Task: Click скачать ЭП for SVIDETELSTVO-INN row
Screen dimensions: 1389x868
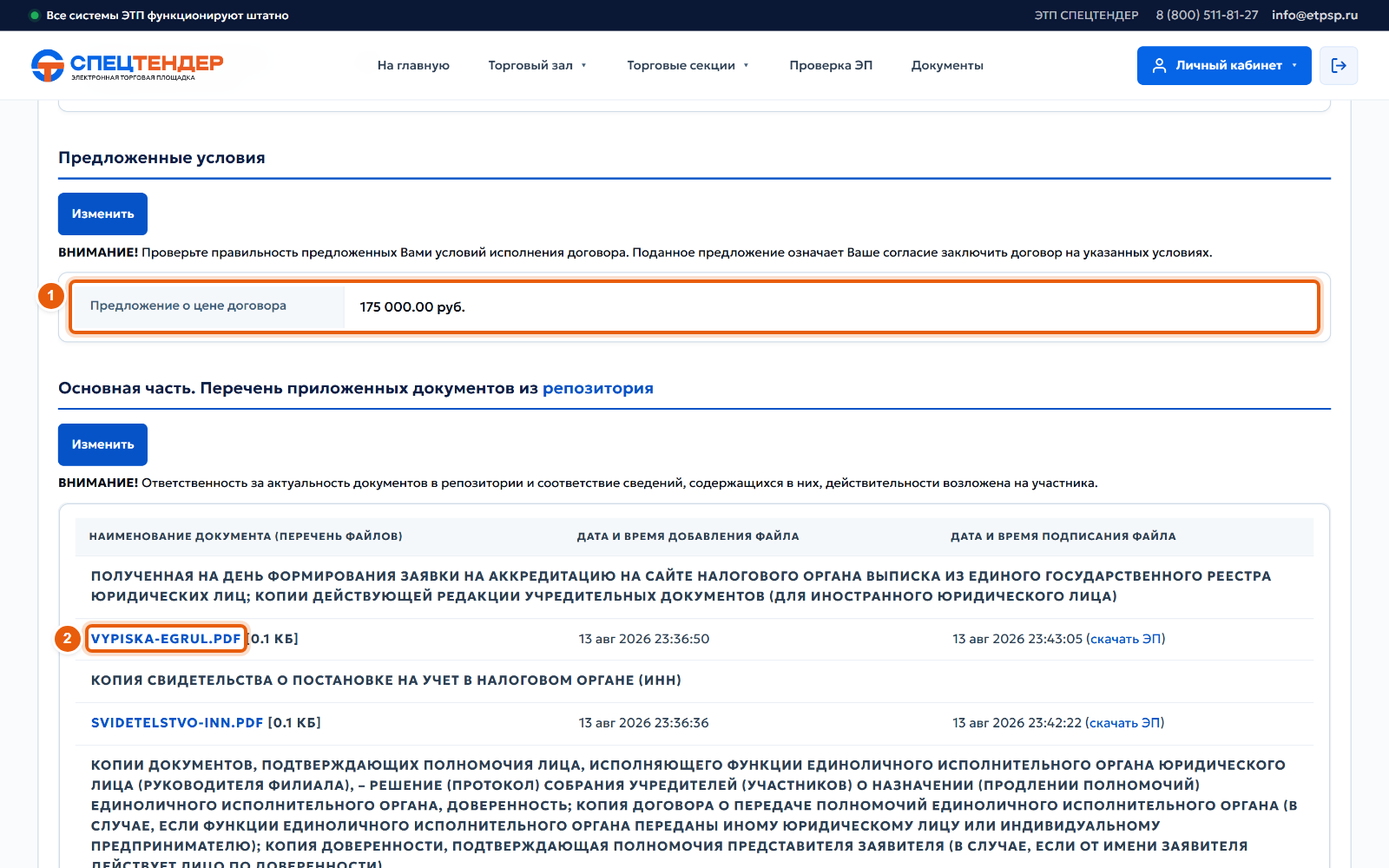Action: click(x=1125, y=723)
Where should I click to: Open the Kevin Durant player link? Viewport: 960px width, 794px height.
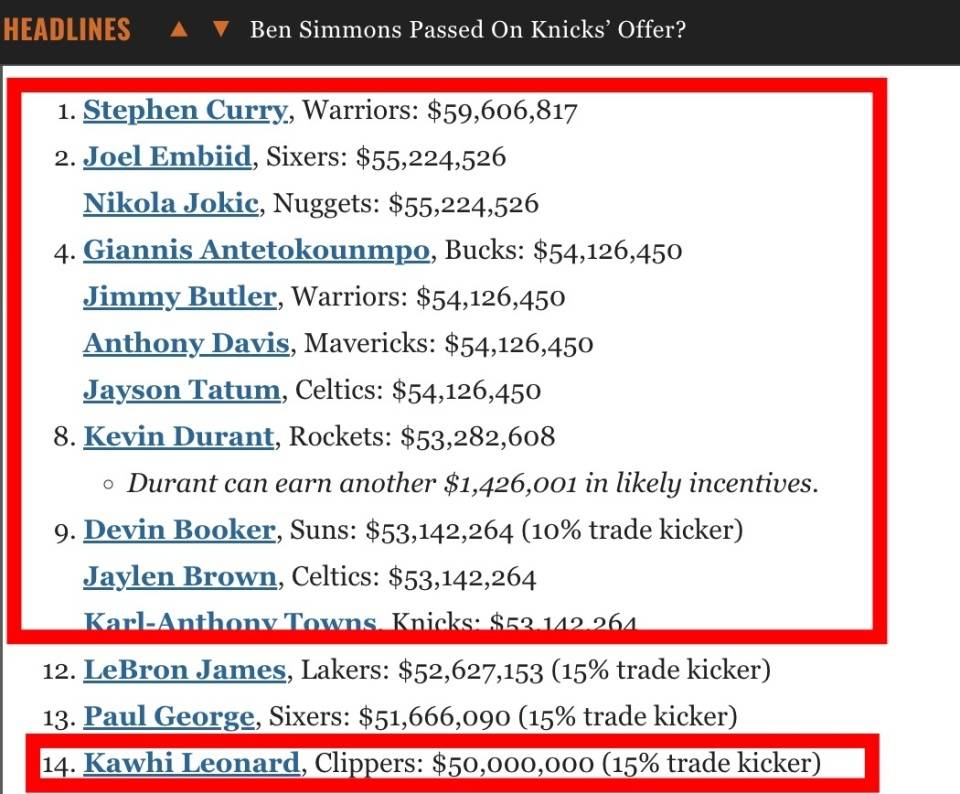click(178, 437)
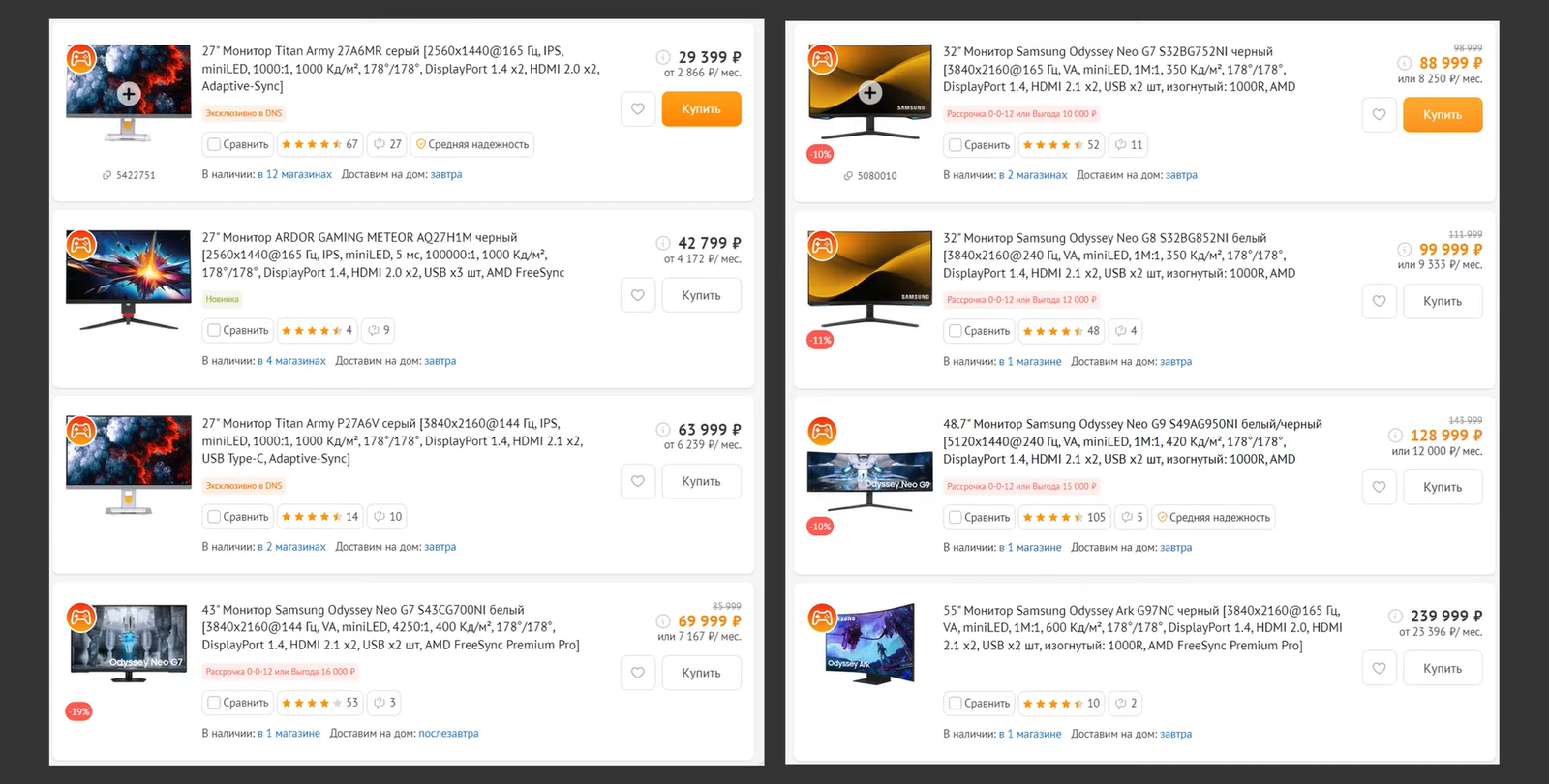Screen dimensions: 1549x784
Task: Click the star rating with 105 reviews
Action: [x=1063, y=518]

* * *

▸ **EXERCISE INSTRUCTIONS**: With the pictures omitted, the records above are to be repeated exactly.

▸ **TASK RESULT**:
Task: Click скачать ЭП for SVIDETELSTVO-INN row
Screen dimensions: 1389x868
Action: click(x=1125, y=723)
Where should I click to: Open the Kevin Durant player link? Viewport: 960px width, 794px height.
click(178, 437)
Screen dimensions: 1549x784
Task: Click the star rating with 105 reviews
Action: [x=1063, y=518]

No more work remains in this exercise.